Records for this task Block Start

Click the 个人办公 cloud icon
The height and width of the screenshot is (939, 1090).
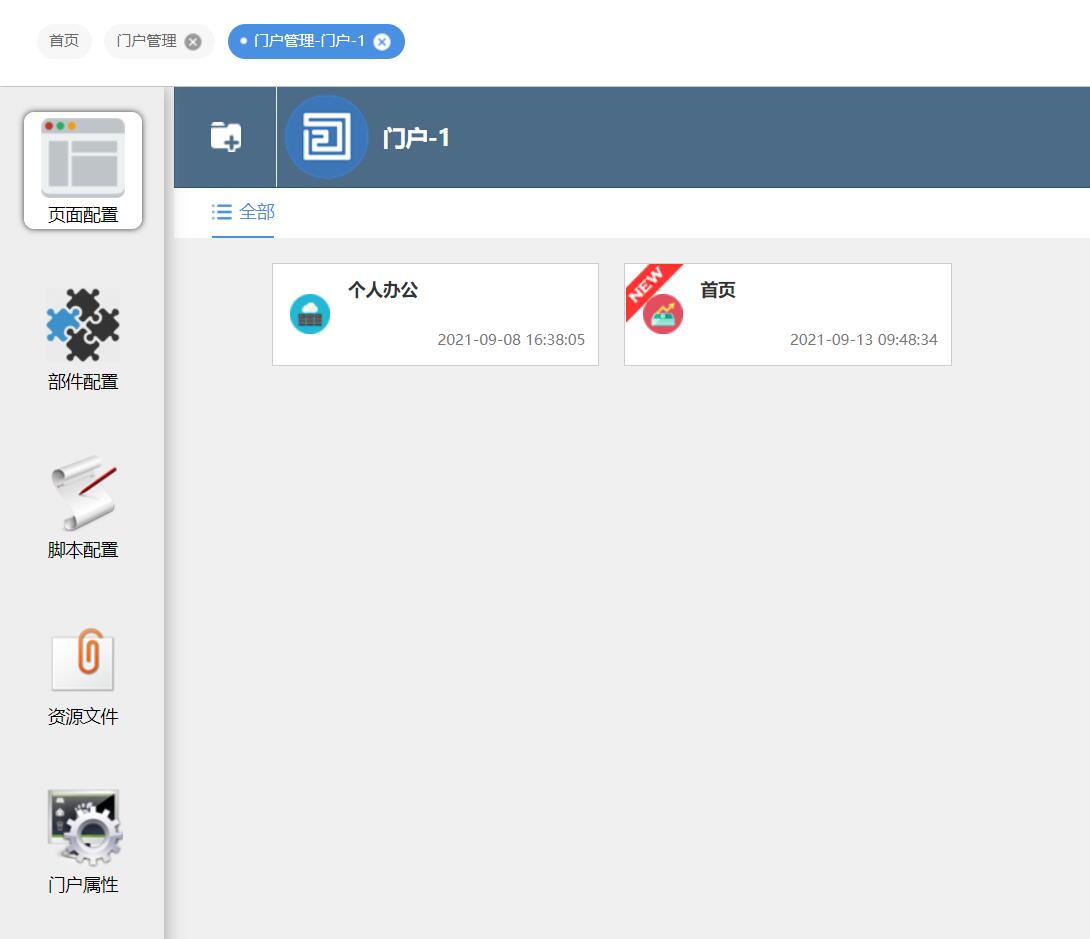point(310,314)
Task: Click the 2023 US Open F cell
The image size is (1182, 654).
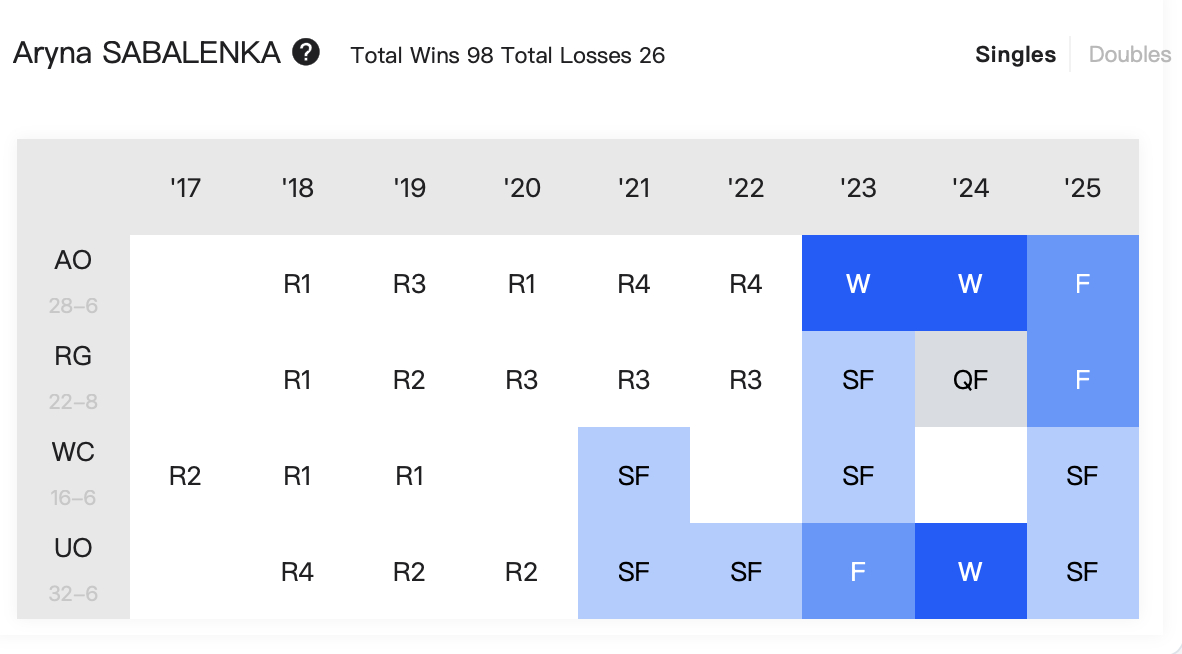Action: coord(858,571)
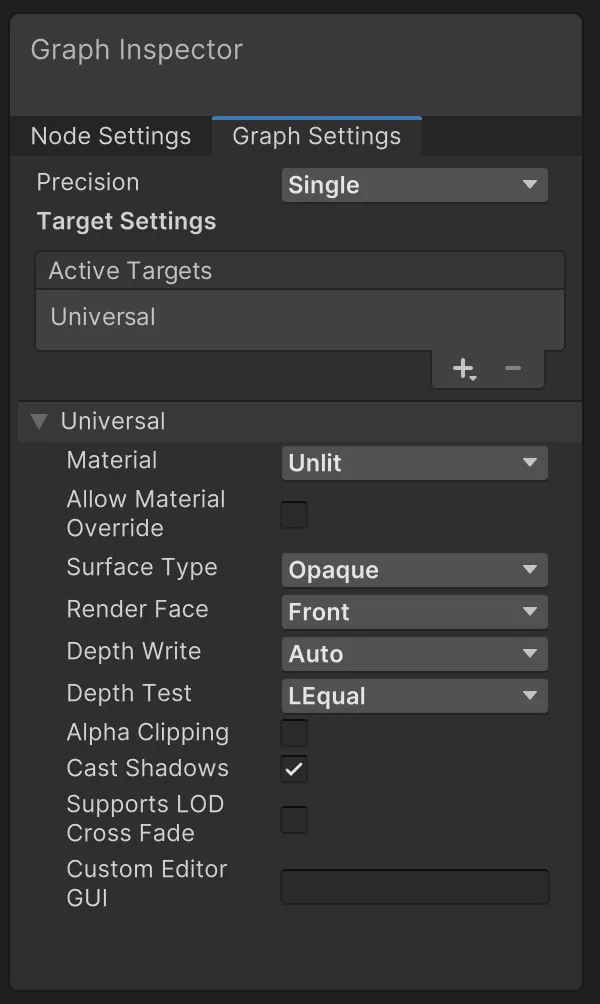Toggle Supports LOD Cross Fade checkbox
This screenshot has width=600, height=1004.
pos(294,820)
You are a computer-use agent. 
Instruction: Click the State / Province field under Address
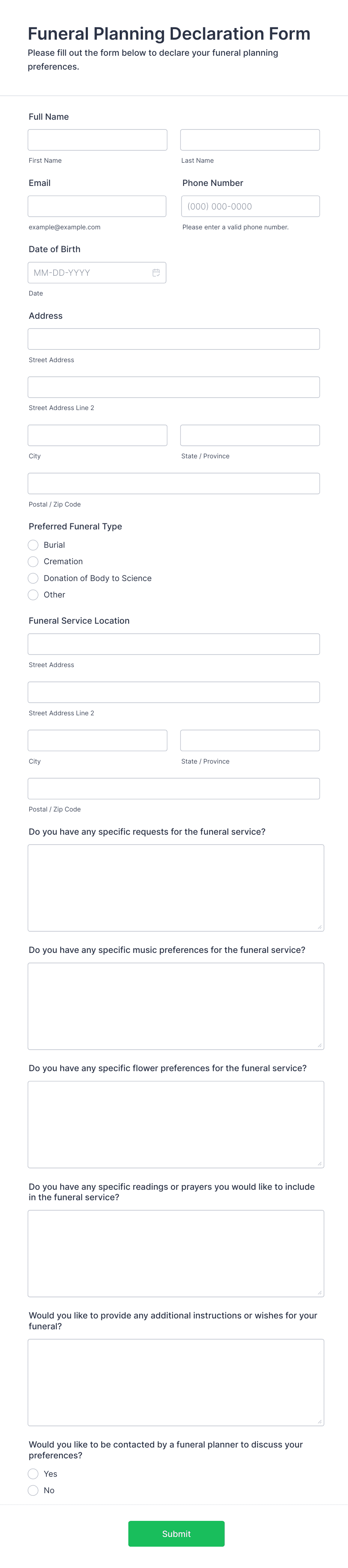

Records for this task Block End

• Problem details
A verbatim transcription of the records, pictures excluded, is the required output.

• Worked solution
Click the 个人办公 cloud icon
The height and width of the screenshot is (939, 1090).
point(310,314)
Task: Click the 2023 US Open F cell
The image size is (1182, 654).
Action: coord(858,571)
Toggle Supports LOD Cross Fade checkbox
This screenshot has width=600, height=1004.
pos(294,820)
You are a computer-use agent. 
Instruction: Click the State / Province field under Address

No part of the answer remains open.